Saltside recently migrated production applications to Kubernetes using Helm to deploy the application. This post describes how we built our chart to fit Saltside’s unique business requirements.
Saltside makes classifieds (user posted ads, not secret information)
sites. We operate in multiple markets:
Tonaton.com, Bikroy.com,
Efritin.com, and Ikman.lk.
I’ll refer to this as MARKET
going forward. I suggest you checkout
the sites. You’ll notice they look and feel the same. That’s by
design!
Market infrastructure is deployed, scaled, and operated separately
from the others. This ensures each market’s infrastructure scales
correctly for load and other requirements while guarding against
failures propagating to others. Deploying separately requires
different configuration for each MARKET
. Configurations must be
tested in different stages in the deployment pipeline. Example stages
are production or uat. I’ll refer to this as STAGE
going forward.
Naturally this propagates down to individual codebases. Each code base
must support different MARKET
and STAGE
values. Our product is
composed of ~20 independent code bases that may themselves be composed
of multiple deployed processes (such as a thrift server, web server,
or working off messages in queue). I’ll use COMPONENT
to refer to
components or code bases and PROCESS
to refer processes inside each
COMPONENT
.
You may be thinking “this sounds like a lot of stuff!” You’re right.

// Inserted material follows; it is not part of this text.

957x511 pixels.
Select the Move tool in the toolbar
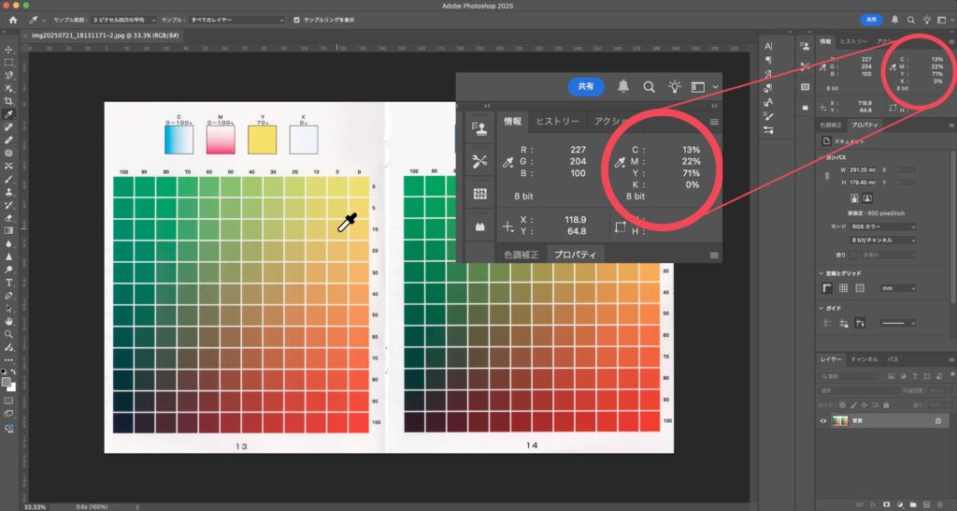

It is. The total possible configuration is MARKET
_ STAGE
_
COMPONENT
* PROCESS
. You can learn more about our previous setup
in my talk at DevOps Days India
2016. This the jumping
off point for discussing our Kubernetes solution.
Requirements
The big idea is that we’ll move from independently configured and
deployed COMPONENT
to centrally configured and deployed mono-repo.

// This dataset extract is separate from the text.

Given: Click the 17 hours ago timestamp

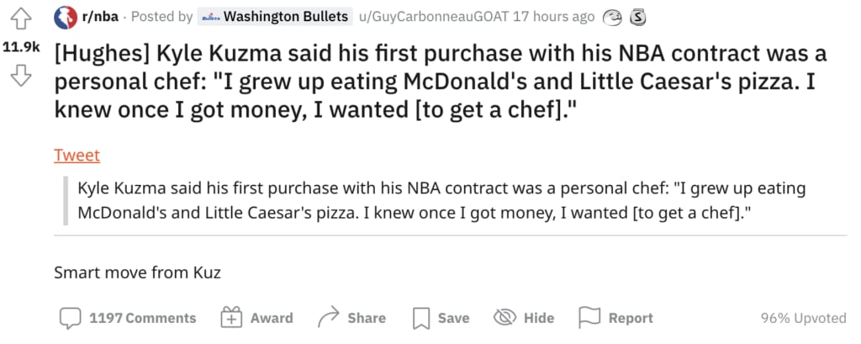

The implementation is no surprise from the title. The entire product
(all configuration for MARKET
, STAGE, COMPONENT
, and PROCESS
)
are wrapped up in a single repo that builds Helm
charts. I’m not going into the reasons why we chose Helm. There are
plenty of articles, talks, and presentations on what Helm is and what
it can do. Let’s move onto specifics we need from our Helm chart.
Market, Stage, Component and Process Configuration
MARKET
, STAGE
, COMPONENT
, and PROCESS
specific environment
variables and secrets. There is a hierarchy between those 4 values.
MARKET
is the most general and PROCESS
is the most specific. A
specific COMPONENT
may need different environment variables
depending on MARKET
or STAGE
. PROCESS
may need the same. Here’s
a concrete example. The same BUGSNAG_API_KEY
may apply to all
PROCESS
inside a given COMPONENT
. However something like
EXTERNAL_REDIRECT_URL
may need different values depending on
MARKET
or STAGE
.
A Single Values File
No separate values files or requirements to pass -f
or --set
on
helm install
or helm upgrade
. There are too many possible
configurations. That also forces engineers to mange these files or
pass in command line flags is simply unmanageable in our problem
domain.
Encrypted Secrets Values
Our current solution is subpar in this area so we’d like to, at a minimum, encrypt sensitive data that’s committed to SCM.

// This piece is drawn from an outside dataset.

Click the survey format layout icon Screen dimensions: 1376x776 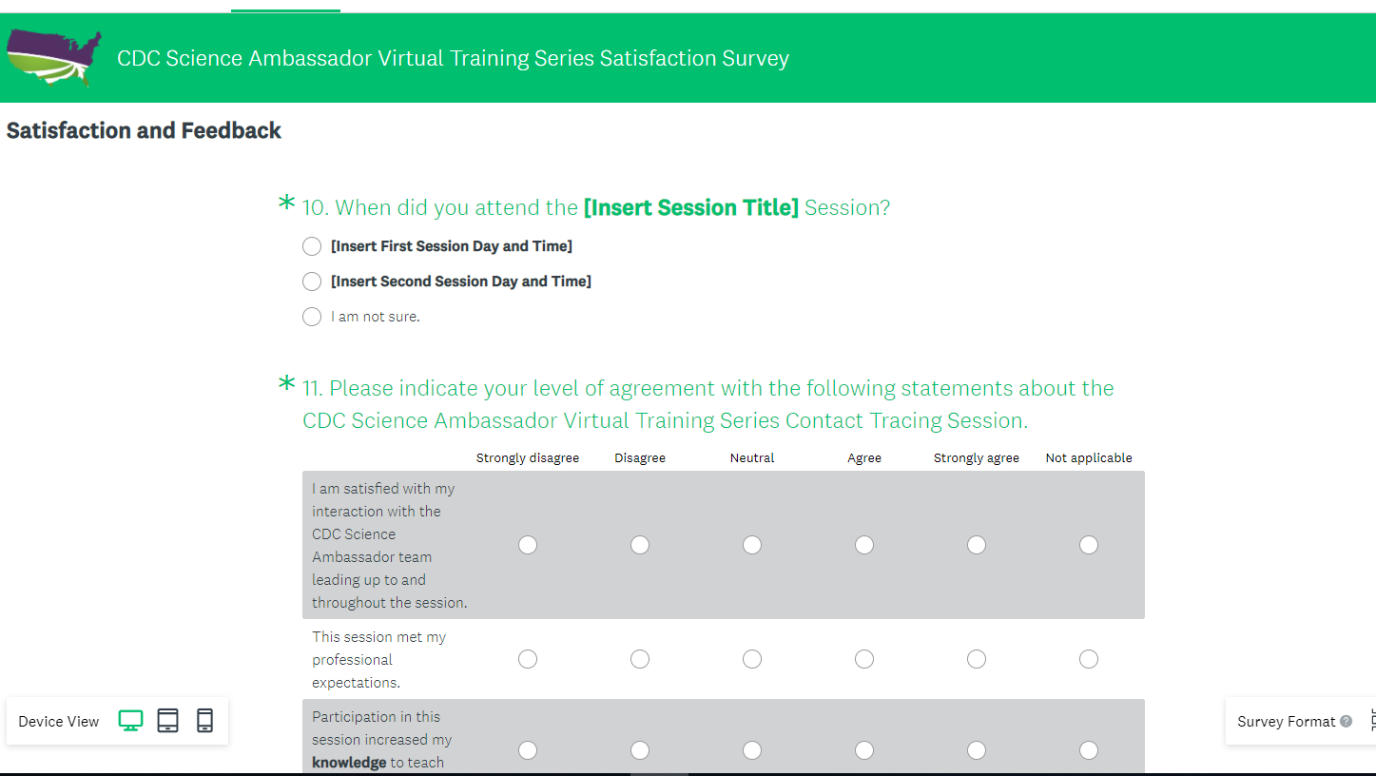pyautogui.click(x=1370, y=721)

Preconfigured Charts for MARKET and STAGE
This is somewhat a follow up to the previous point. The idea here is
that anyone can run a command like helm install $MARKET
and
everything will work as expected. Preconfigured versions for different
STAGE
values are communicated through different semantic versions.
This requirement opens up many use cases such as automatic environment
creation from topic branches or allowing any engineer to stand up test
environments against arbitrary configurations.
Easier or Better than our Current Solution
Different COMPONENT and PROCESS configurations should be as easy as current solution or easier. This one is subjective so here’s some background. Different COMPONENT have roughly the same shape. All COMPONENT values share the same Docker image. Different PROCESSS run as different containers using that Docker image. This may require a different command, ports, environment variables, or other things. This generally boils down to expressing configuration at our abstraction level rather than Helm’s.
Deployable to any Kubernetes Cluster
The chart should be deployable on any Kubernetes cluster. This means it should be self contained, specifically it should contain an image pull secret for access to private Docker images.
Those are the high level requirements around chart. Let’s see how this requirements drive the implementation.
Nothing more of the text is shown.